133 revelar mais dispendiosa, morosa e necessitar de articulação com a estrutura organizacional da escola (Federação de Professores de Cincinnati, citada porWeisberg et al, 2007).

Em Portugal, os efeitos da avaliação docente nos resultados dos alunos foram investigados por Martins (2009). O estudo diferenciou dois grupos. O primeiro esteve exposto a uma versão simplificada do modelo de avaliação (DR nº2/2008), implementado em escolas das regiões autónomas da Madeira e Açores e o segundo grupo participante no estudo não esteve exposto ao modelo de avaliação, uma vez que pertencia ao ensino privado. Os resultados indiciam que a focalização no desempenho do professor parece ter originado um aumento das classificações dos alunos.
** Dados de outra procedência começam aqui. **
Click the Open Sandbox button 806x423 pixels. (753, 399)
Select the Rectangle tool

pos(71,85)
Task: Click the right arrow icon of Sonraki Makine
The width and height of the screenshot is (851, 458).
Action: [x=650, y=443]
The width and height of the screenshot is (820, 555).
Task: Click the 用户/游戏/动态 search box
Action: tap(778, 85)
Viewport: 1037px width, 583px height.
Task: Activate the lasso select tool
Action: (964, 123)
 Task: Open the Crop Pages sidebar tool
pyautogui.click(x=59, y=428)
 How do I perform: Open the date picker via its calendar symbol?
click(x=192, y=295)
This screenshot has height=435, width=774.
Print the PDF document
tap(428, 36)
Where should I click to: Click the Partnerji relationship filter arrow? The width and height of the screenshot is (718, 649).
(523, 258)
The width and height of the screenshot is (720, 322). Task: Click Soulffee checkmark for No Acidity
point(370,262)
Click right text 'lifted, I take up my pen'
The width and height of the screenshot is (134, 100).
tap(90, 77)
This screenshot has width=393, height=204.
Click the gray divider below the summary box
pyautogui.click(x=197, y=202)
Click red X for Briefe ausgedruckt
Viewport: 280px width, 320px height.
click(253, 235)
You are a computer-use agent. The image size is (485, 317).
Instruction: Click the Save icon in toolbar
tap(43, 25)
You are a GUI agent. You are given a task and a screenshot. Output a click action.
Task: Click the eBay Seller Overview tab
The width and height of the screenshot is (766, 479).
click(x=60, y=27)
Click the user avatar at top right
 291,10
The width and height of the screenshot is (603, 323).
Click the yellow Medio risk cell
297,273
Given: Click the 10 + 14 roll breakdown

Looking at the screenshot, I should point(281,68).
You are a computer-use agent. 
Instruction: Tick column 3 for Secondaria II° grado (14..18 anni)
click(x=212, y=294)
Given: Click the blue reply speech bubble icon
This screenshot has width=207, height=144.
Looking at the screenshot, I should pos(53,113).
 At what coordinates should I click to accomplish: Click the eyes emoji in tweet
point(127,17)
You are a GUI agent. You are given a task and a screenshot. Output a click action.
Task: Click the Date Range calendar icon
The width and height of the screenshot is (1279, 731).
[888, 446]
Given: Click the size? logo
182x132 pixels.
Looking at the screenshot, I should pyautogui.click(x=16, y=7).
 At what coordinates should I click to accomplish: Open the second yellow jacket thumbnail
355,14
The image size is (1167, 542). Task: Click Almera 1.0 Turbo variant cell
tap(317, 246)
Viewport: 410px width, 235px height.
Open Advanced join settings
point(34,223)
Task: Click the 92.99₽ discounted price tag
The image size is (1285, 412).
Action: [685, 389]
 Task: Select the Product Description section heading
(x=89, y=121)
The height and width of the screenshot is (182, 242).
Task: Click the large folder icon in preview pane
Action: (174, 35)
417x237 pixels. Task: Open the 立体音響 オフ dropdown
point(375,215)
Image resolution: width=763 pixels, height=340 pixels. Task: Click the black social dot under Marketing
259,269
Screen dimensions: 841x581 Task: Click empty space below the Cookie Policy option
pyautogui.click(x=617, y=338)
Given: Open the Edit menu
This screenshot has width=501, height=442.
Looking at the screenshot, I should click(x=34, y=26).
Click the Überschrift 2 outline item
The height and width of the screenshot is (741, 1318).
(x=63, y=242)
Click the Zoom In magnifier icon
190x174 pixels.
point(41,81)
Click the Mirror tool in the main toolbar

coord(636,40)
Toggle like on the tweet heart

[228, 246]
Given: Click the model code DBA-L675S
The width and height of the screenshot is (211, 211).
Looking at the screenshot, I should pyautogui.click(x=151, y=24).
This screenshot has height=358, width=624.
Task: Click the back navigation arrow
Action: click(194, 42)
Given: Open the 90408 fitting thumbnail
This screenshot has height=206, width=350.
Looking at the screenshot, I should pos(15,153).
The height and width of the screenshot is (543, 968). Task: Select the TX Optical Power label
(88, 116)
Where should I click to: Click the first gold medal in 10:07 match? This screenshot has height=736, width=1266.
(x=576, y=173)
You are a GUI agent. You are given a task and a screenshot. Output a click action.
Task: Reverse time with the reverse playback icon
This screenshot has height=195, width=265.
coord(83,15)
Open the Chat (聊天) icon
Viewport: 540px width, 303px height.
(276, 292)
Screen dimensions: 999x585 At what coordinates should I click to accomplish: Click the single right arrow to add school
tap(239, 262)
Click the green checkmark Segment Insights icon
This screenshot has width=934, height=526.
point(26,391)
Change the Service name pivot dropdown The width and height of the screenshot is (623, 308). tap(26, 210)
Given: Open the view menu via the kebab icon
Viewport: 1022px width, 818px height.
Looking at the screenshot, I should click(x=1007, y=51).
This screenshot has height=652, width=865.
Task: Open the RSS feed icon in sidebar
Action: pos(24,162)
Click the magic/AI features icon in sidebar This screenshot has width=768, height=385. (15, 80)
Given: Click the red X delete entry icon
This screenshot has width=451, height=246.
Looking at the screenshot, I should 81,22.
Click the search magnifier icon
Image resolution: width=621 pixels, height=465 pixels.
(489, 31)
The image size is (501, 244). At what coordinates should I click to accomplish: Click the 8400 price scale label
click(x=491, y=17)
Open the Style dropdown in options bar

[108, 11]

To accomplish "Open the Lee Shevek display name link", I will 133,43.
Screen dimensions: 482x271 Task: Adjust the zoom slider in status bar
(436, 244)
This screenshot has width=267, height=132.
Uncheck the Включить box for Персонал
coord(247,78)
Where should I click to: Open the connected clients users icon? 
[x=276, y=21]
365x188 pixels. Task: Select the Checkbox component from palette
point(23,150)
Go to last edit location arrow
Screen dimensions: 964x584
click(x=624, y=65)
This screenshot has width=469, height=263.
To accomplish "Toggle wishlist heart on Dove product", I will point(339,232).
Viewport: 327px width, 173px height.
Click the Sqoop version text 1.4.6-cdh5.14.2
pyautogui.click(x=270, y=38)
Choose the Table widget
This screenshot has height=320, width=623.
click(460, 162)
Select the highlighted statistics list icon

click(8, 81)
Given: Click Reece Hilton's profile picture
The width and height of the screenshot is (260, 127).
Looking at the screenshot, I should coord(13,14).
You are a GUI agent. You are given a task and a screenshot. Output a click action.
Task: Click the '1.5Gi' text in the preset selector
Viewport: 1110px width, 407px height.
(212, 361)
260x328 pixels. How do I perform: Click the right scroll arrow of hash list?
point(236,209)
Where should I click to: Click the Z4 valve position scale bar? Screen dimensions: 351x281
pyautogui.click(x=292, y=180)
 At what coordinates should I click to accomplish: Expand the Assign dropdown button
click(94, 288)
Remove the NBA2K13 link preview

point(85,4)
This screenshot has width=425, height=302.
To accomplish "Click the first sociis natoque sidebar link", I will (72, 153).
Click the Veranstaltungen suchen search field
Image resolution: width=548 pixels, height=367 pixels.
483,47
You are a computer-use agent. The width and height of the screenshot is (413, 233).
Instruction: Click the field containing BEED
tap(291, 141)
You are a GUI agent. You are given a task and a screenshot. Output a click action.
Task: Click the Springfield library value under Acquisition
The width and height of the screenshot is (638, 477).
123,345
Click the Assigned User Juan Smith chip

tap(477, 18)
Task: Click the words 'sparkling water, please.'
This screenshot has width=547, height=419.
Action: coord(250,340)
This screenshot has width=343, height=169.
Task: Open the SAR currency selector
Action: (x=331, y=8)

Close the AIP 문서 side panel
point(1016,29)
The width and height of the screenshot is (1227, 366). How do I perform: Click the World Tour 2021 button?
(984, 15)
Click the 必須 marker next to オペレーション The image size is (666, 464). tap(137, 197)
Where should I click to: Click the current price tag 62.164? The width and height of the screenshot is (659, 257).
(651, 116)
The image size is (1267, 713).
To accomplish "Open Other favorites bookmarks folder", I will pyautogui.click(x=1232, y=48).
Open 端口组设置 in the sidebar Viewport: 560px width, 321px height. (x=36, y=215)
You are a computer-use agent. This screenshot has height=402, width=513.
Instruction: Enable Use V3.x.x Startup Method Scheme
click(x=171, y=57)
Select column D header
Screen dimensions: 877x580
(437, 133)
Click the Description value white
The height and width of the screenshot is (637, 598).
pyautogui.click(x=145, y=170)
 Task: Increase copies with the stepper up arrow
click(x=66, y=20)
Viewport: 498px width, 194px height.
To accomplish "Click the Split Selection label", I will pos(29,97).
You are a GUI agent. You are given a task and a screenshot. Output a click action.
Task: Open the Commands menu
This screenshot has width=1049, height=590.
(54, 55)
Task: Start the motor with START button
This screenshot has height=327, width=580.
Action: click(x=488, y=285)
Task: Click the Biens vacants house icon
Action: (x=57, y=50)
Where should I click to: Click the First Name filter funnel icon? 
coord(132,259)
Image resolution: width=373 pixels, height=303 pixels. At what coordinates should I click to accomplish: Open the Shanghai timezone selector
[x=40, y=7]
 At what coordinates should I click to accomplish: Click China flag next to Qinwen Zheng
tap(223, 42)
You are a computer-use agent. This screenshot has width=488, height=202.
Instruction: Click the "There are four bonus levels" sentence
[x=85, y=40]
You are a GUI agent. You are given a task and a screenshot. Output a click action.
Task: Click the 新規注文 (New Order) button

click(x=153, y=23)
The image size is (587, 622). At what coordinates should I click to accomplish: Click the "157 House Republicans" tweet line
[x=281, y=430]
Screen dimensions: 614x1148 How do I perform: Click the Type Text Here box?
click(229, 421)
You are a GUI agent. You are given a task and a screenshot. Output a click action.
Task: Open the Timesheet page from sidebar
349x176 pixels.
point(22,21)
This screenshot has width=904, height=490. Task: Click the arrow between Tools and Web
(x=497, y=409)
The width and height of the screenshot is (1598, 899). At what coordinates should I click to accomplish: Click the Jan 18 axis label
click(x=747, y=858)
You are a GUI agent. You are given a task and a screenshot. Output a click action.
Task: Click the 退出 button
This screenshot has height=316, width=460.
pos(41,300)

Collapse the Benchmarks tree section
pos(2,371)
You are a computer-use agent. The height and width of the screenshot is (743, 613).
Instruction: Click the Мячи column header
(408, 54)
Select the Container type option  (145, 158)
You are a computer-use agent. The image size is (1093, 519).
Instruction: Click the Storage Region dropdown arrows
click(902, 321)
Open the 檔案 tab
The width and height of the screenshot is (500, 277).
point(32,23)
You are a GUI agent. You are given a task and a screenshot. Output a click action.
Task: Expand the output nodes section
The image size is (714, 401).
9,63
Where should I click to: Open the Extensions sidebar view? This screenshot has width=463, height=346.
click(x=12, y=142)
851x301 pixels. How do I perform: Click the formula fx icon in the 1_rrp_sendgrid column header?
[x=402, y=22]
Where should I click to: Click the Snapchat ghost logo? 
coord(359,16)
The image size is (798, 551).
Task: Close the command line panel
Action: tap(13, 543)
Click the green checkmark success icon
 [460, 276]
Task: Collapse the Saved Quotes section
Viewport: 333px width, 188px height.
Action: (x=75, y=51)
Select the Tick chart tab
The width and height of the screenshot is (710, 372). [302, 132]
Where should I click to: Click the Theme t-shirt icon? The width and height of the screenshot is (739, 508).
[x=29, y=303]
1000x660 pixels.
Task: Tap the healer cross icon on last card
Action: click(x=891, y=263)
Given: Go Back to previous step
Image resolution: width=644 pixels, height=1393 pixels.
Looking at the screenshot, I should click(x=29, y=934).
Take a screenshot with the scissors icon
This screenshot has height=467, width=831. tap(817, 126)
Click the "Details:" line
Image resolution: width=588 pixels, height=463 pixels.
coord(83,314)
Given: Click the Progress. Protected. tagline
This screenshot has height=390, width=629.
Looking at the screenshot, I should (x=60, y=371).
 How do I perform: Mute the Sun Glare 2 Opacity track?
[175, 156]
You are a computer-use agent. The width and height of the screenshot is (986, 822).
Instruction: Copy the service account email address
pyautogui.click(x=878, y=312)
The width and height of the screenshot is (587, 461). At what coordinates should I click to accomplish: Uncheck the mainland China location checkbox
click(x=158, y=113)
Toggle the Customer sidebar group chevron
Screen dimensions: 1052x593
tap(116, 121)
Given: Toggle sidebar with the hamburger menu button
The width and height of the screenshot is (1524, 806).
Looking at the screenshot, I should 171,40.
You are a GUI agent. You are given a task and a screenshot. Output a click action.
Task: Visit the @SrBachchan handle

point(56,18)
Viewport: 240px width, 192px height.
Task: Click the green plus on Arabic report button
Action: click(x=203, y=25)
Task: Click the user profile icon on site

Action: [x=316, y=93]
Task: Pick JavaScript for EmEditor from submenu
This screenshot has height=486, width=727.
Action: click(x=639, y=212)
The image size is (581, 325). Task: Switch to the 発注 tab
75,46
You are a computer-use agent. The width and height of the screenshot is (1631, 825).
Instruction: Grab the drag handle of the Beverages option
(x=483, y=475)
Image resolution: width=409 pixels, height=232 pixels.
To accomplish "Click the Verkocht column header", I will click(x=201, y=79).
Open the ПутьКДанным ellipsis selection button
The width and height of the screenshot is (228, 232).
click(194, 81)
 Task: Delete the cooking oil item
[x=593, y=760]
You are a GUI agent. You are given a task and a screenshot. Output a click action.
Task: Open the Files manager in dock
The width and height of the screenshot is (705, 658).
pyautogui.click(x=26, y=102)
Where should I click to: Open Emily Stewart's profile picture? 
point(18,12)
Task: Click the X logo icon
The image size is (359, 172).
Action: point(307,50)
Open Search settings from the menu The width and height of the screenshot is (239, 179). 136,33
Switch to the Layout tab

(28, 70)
Outra abordagem complementar à temática da avaliação centrada na eficácia provém da investigação que relaciona avaliação, eficácia do professor e da escola. A comparação dos modelos de avaliação em cinco países (Hong Kong SAR - administração chinesa, Holanda, Reino Unido, EUA e Chipre, em função da eficácia educacional e melhoria da escola foi apresentada por Teddlie et al (2003). Enquanto conceptualmente estas variáveis estão interligadas (Hendriks, Doolard, & Bosker, 2002; Muijs & Reynolds, 2001, citados por Teddlie et al, 2003) a sua existência nas escolas é variável, estando algumas das ligações omissas, em certos países. A investigação procurou descrever: 1) foco da avaliação docente ou eficácia do professor, caso não exista história de avaliação docente no país; 2) políticas e práticas de avaliação; e 3) integração da avaliação docente na melhoria e eficácia da escola. Os dados confirmam a débil articulação entre eficácia do professor, avaliação docente e melhoria da escola. Estas conclusões relevam dos seguintes fatores: a) falta de investigação sobre a articulação destas temáticas; b) desarticulação entre políticas educativas e investigação educacional; c) práticas desarticuladas entre os três domínios, embora os resultados da investigação sobre a eficácia pedagógica sejam visíveis na construção dos indicadores e referentes da profissionalidade docente; d) diferentes entendimentos acerca da conceção de bom professor; e e) autonomia das escolas relativa à avaliação de professores e não adesão/desconhecimento das construções teóricas evidenciadas pela investigação.

Síntese

As finalidades, processos e instrumentos adotados nos modelos de avaliação de professores têm-se baseado na investigação sobre a eficácia pedagógica e no modelo processo-produto. Embora alguns estudos tenham identificado ausência de relação estatística entre desempenho do professor e aprendizagem dos alunos, tal facto não tem demovido o interesse investigativo e político por esta temática controversa, extensível à realidade

134 portuguesa. A abrangência de investigações sobre o impacto positivo/negativo, (in)direto, de modelos de avaliação baseados na eficácia pedagógica ou valor acrescentado dos professores inclui diferentes abordagens e resultados, tais como: a) papel negativo dos modelos de avaliação no reflexo e reforço do fenómeno da indiferenciação pedagógica (Widget Effect) dos professores; b) limitações dos modelos de avaliação no processo de supervisão, nomeadamente, na identificação de necessidades de desenvolvimento profissional em professores principiantes e experientes; c) lacunas do sistema em avaliar com rigor e excluir docentes com desempenhos deficitários; d) débil articulação na aplicação de modelos de avaliação baseados na prestação de contas, que enfatizam o valor acrescentado dos professores para a produtividade/eficácia educacional e melhoria da escola; e e) influência de pressupostos de eficácia pedagógica nas decisões de seleção e contratação de docentes, em escolas descentralizadas.

A investigação tem confirmado que os professores “marcam a diferença” no desenvolvimento dos alunos, no entanto, as conceções subjacentes ao conceito de qualidade do profissional em educação divergem em termos epistemológicos e ontológicos, exigindo uma visão plural dos modelos de avaliação em uso. Como salienta Kelchtermans (2009), na atual conjuntura política, social e económica dominada por lógicas gerencialistas, as escolas estão sujeitas a inúmeras pressões para demonstrar à tutela ministerial e à sociedade em geral, eficácia organizacional e pedagógica, garantindo que os recursos financeiros investidos foram corretamente utilizados e que reverterão em resultados educacionais adequados.